— Begin RECORDS FOR THIS EXERCISE —

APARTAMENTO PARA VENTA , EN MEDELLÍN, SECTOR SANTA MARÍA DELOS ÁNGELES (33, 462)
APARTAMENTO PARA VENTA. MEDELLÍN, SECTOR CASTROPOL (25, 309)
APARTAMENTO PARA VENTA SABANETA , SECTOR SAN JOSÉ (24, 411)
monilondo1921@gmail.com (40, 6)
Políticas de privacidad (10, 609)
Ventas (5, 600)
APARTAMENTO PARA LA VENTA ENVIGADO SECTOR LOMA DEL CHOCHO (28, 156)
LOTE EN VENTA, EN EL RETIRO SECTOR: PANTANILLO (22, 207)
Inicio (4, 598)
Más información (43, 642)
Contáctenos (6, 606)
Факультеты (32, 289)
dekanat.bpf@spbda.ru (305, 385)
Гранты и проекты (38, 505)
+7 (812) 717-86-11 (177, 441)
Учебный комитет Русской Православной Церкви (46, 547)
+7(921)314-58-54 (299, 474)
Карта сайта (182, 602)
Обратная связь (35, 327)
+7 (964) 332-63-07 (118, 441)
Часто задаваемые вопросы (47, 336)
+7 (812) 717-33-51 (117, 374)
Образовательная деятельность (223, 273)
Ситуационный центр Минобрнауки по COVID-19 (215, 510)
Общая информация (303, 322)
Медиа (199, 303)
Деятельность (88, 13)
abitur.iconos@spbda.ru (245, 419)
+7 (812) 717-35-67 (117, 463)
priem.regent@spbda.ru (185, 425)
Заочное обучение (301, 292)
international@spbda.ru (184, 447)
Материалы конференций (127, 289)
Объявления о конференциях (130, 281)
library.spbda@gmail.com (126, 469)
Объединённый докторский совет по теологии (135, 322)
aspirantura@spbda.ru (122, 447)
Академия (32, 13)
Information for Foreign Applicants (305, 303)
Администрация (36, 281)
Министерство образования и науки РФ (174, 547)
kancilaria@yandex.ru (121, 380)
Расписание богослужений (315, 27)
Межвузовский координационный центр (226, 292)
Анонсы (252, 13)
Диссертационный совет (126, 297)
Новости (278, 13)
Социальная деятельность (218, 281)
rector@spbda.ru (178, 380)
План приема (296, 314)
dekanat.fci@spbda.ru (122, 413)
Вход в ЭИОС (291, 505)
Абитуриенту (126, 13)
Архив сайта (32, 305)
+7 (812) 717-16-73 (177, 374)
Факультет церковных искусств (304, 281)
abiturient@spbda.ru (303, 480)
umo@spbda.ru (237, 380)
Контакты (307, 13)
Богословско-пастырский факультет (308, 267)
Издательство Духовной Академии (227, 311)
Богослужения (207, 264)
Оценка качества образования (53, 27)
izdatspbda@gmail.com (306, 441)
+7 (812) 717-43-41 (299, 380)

— End RECORDS FOR THIS EXERCISE —

Rewrite every row above, putting "PISO" in place of "APARTAMENTO" each time it appears and keeping everything else the same.

PISO PARA VENTA , EN MEDELLÍN, SECTOR SANTA MARÍA DELOS ÁNGELES (33, 462)
PISO PARA VENTA. MEDELLÍN, SECTOR CASTROPOL (25, 309)
PISO PARA VENTA SABANETA , SECTOR SAN JOSÉ (24, 411)
monilondo1921@gmail.com (40, 6)
Políticas de privacidad (10, 609)
Ventas (5, 600)
PISO PARA LA VENTA ENVIGADO SECTOR LOMA DEL CHOCHO (28, 156)
LOTE EN VENTA, EN EL RETIRO SECTOR: PANTANILLO (22, 207)
Inicio (4, 598)
Más información (43, 642)
Contáctenos (6, 606)
Факультеты (32, 289)
dekanat.bpf@spbda.ru (305, 385)
Гранты и проекты (38, 505)
+7 (812) 717-86-11 (177, 441)
Учебный комитет Русской Православной Церкви (46, 547)
+7(921)314-58-54 (299, 474)
Карта сайта (182, 602)
Обратная связь (35, 327)
+7 (964) 332-63-07 (118, 441)
Часто задаваемые вопросы (47, 336)
+7 (812) 717-33-51 (117, 374)
Образовательная деятельность (223, 273)
Ситуационный центр Минобрнауки по COVID-19 (215, 510)
Общая информация (303, 322)
Медиа (199, 303)
Деятельность (88, 13)
abitur.iconos@spbda.ru (245, 419)
+7 (812) 717-35-67 (117, 463)
priem.regent@spbda.ru (185, 425)
Заочное обучение (301, 292)
international@spbda.ru (184, 447)
Материалы конференций (127, 289)
Объявления о конференциях (130, 281)
library.spbda@gmail.com (126, 469)
Объединённый докторский совет по теологии (135, 322)
aspirantura@spbda.ru (122, 447)
Академия (32, 13)
Information for Foreign Applicants (305, 303)
Администрация (36, 281)
Министерство образования и науки РФ (174, 547)
kancilaria@yandex.ru (121, 380)
Расписание богослужений (315, 27)
Межвузовский координационный центр (226, 292)
Анонсы (252, 13)
Диссертационный совет (126, 297)
Новости (278, 13)
Социальная деятельность (218, 281)
rector@spbda.ru (178, 380)
План приема (296, 314)
dekanat.fci@spbda.ru (122, 413)
Вход в ЭИОС (291, 505)
Абитуриенту (126, 13)
Архив сайта (32, 305)
+7 (812) 717-16-73 (177, 374)
Факультет церковных искусств (304, 281)
abiturient@spbda.ru (303, 480)
umo@spbda.ru (237, 380)
Контакты (307, 13)
Богословско-пастырский факультет (308, 267)
Издательство Духовной Академии (227, 311)
Богослужения (207, 264)
Оценка качества образования (53, 27)
izdatspbda@gmail.com (306, 441)
+7 (812) 717-43-41 (299, 380)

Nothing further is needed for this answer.